On Wednesday Dec. 1, the U.S. Supreme Court heard oral arguments in Dobbs v. Jackson. This case involves a Mississippi law that limits abortion to 15 “weeks’ gestation except in medical emergency and in cases of severe fetal abnormality.”
During the hearing, Mississippi Solicitor General Scott G. Stewart defended the law by asserting that the State of Mississippi has an interest in preventing “the purposeful termination of a human life,” but Supreme Court Justice Sonia Sotomayor challenged him and declared:
"How is your interest anything but a religious view? The issue of when life begins has been hotly debated by philosophers since the beginning of time. It’s still debated in religions. So, when you say this is the only right that takes away from the state the ability to protect a life, that’s a religious view."
Contrary to Sotomayor and regardless of what any philosopher or religious leader may think, the facts of science are clear that each human life begins at fertilization. As documented below, these facts are from credible science publications that don’t argue for or against abortion. In other words, they are not polemics from people with science degrees but facts from neutral scientific authorities.
The "American Heritage Dictionary of Science" — which was written by nine highly credentialed scientists under a “precise editorial review” to maintain “a standard of excellence” — defines “life” as "the form of existence that organisms like animals and plants have and that inorganic objects or organic dead bodies lack; animate existence, characterized by growth, reproduction, metabolism, and response to stimuli."
Growth: Per the textbook "Essentials of Human Development: A Life-Span View," “fertilization begins the period of the zygote” and “the zygote grows rapidly through cell division.”
Reproduction: Per a paper in the Biochemical Journal, “sexual reproduction in mammals results in the formation of a zygote, a single cell which contains all the necessary information to produce an entire organism comprised of billions of cells grouped into multitudinous cell types.”
Metabolism: Per the medical text "Human Gametes and Preimplantation Embryos: Assessment and Diagnosis," “at the zygote stage,” the human embryo metabolizes “carboxylic acids pyruvate and lactate as its preferred energy substrates.”
Response to stimuli: The "Oxford Dictionary of Biochemistry and Molecular Biology" defines a “stimulus” as “any event or phenomenon, such as radiation, electrical potential, or addition of molecules that leads to excitation of a tissue or cell.” Experiments have found that human zygotes respond to such stimulants.
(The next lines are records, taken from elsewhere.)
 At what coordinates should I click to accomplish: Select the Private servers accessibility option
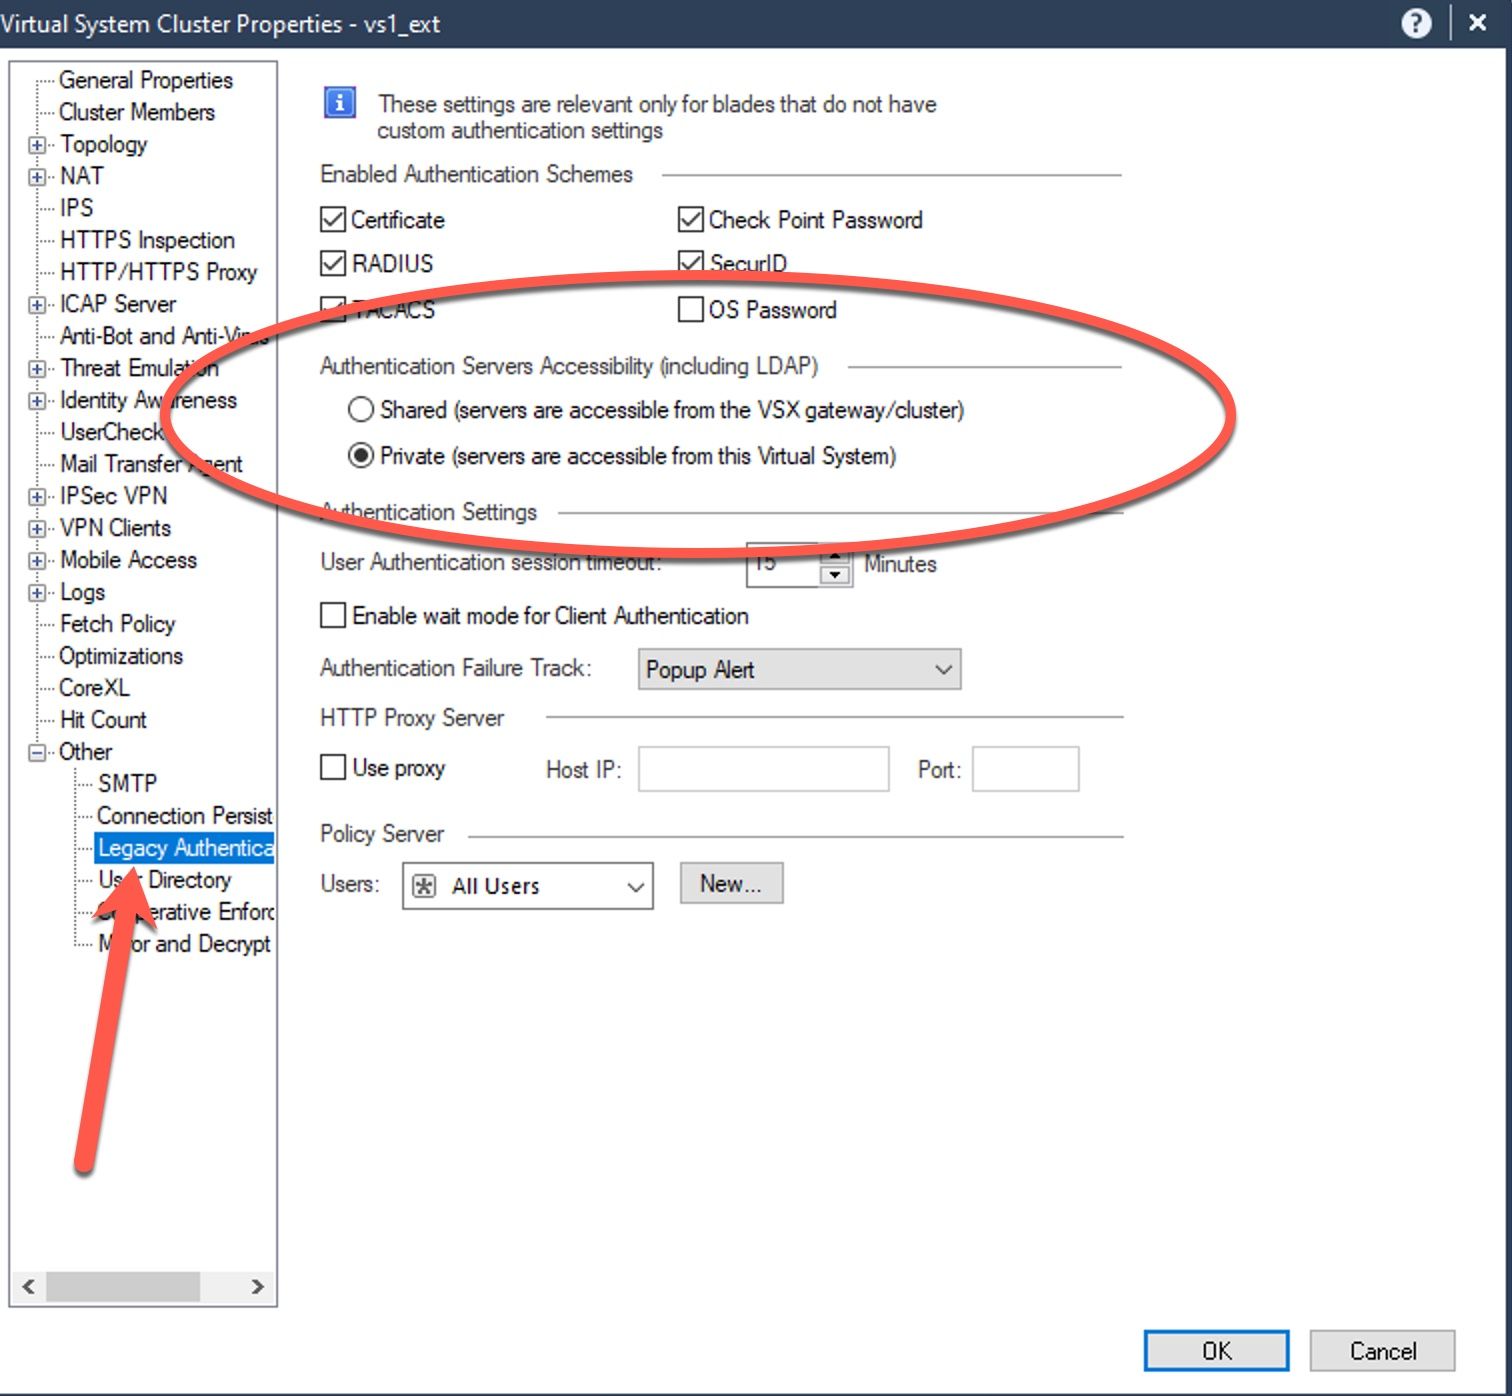click(x=362, y=456)

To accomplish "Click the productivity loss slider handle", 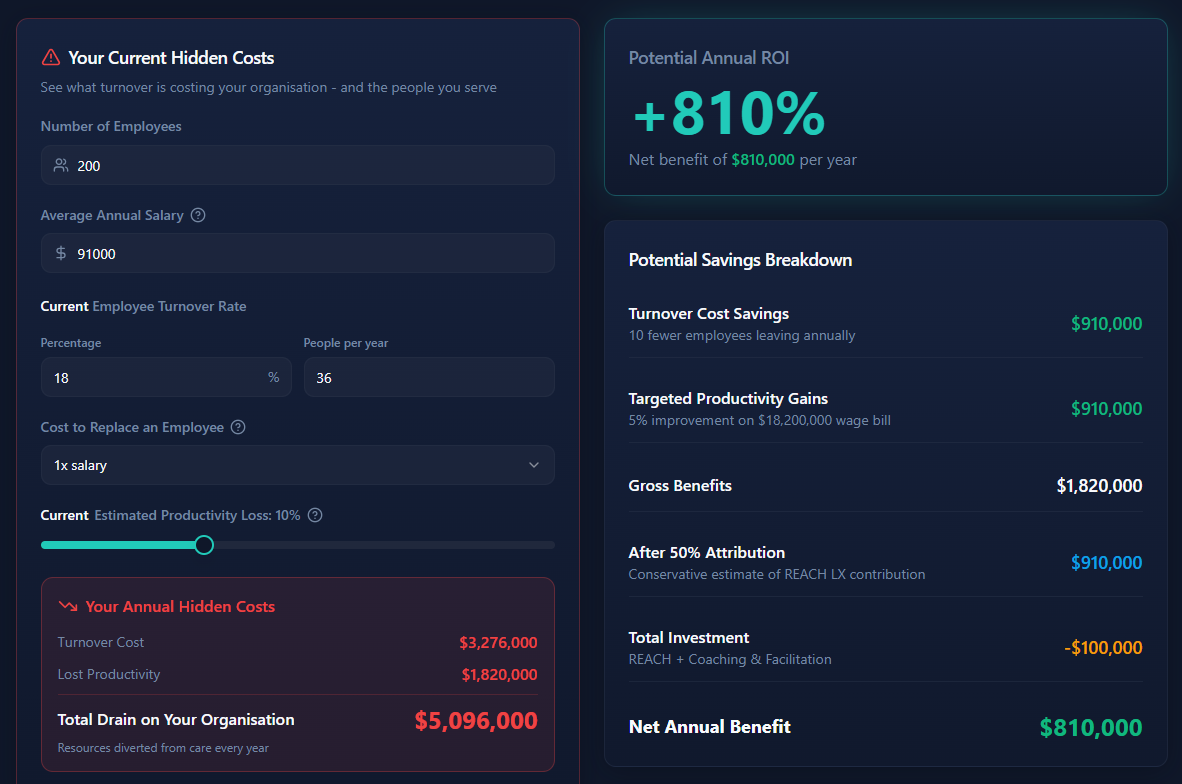I will tap(203, 544).
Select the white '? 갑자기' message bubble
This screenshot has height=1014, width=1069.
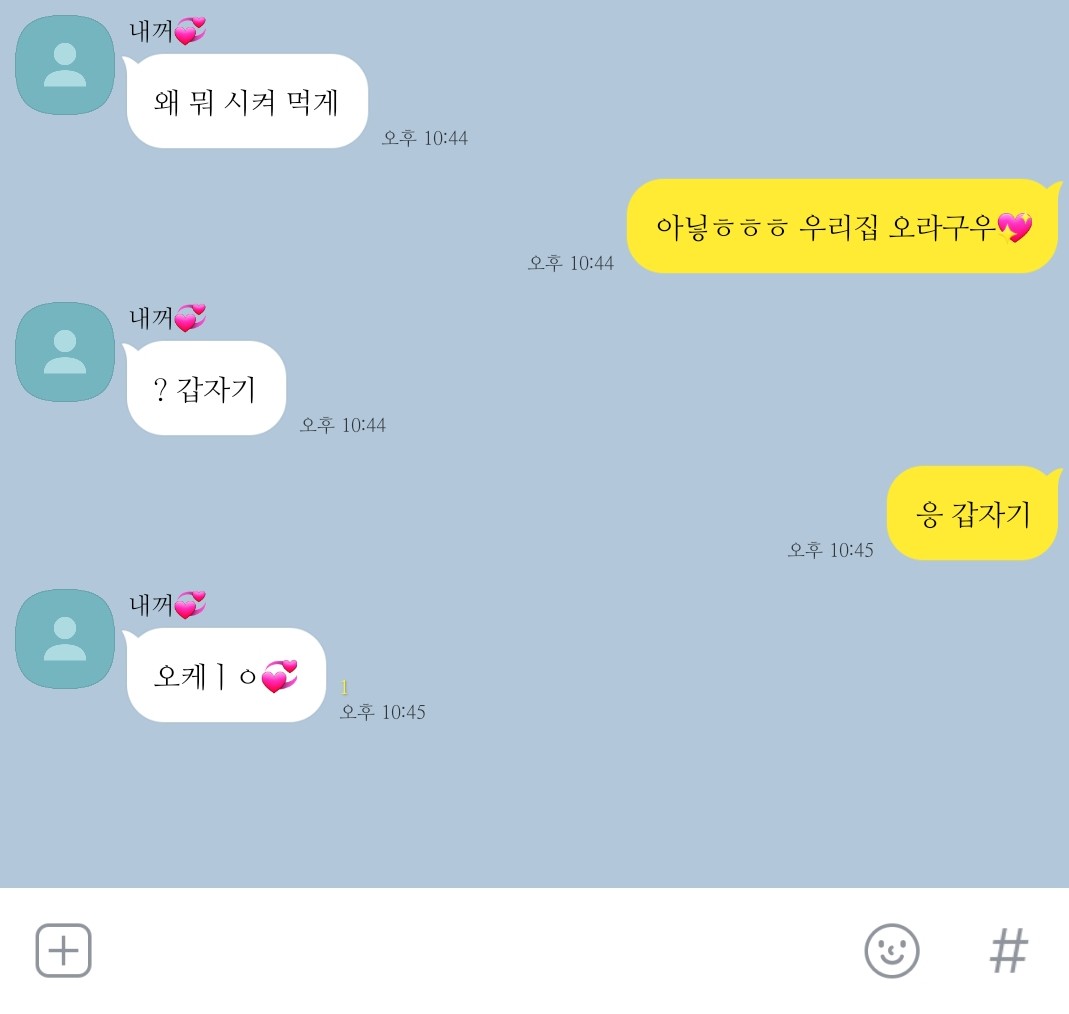(x=205, y=388)
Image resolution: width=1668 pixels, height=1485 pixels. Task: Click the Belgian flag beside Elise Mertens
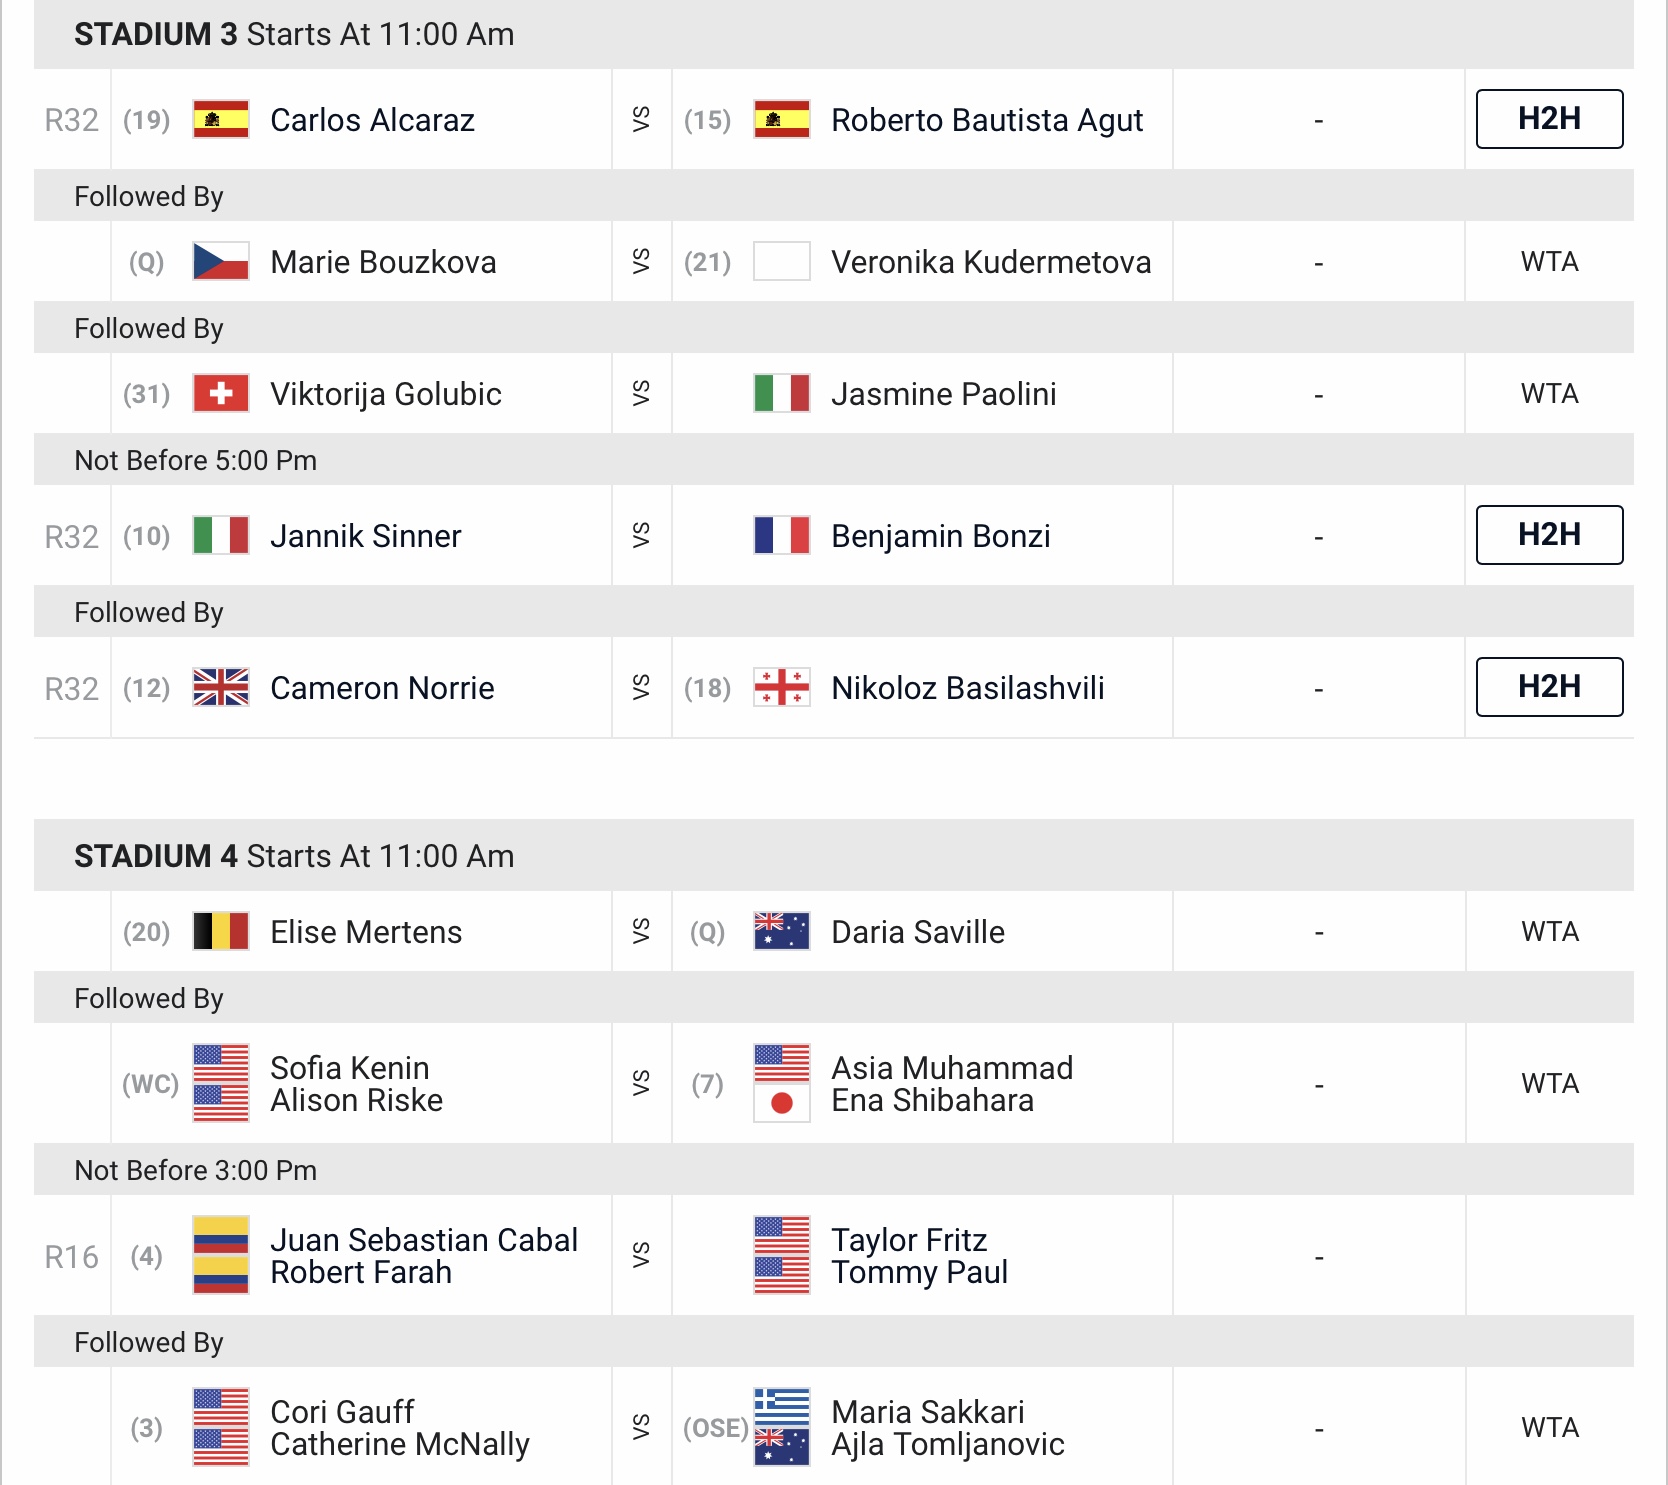(x=220, y=931)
For example, a paper in the journal Human Reproduction Update documents that a compound called platelet-activating factor “acts upon the zygote” by stimulating “metabolism,” “cell-cycle progression,” and “viability.”
Nor is a zygote just a form of human life like a skin cell. It is an actual human life. As explained in "Van Nostrand’s Scientific Encyclopedia," “at the moment the sperm cell of the human male meets the ovum of the female and the union results in a fertilized ovum (zygote), a new life has begun.”
In keeping with the facts above, clinical literature is explicit that each new human life begins at fertilization:
The "Encyclopedia & Dictionary of Medicine, Nursing & Allied Health" states that “human reproduction” is “the process by which the male’s sperm unites with the female’s oocyte, creating a new life.”
The embryology textbook "Before We Are Born: Essentials of Embryology and Birth Defects" states that “the zygote and early embryo are living human organisms.”
The medical textbook "The Developing Human: Clinically Oriented Embryology" states that “fertilization” creates “a new combination of chromosomes that is different from that in the cells of either of the parents,” and this “is the beginning of a new human being.”
The clinical book "An Atlas of the Human Embryo and Fetus: A Photographic Review of Human Prenatal Development" states, “A human being originates from two living cells: the oocyte (female germ cell) and the spermatozoon (male germ cell), transmitting the torch of life to the next generation.”
Although controversial from a political perspective, the scientific facts of embryology, genetics, and molecular biology leave no doubt as to when each human life begins — fertilization.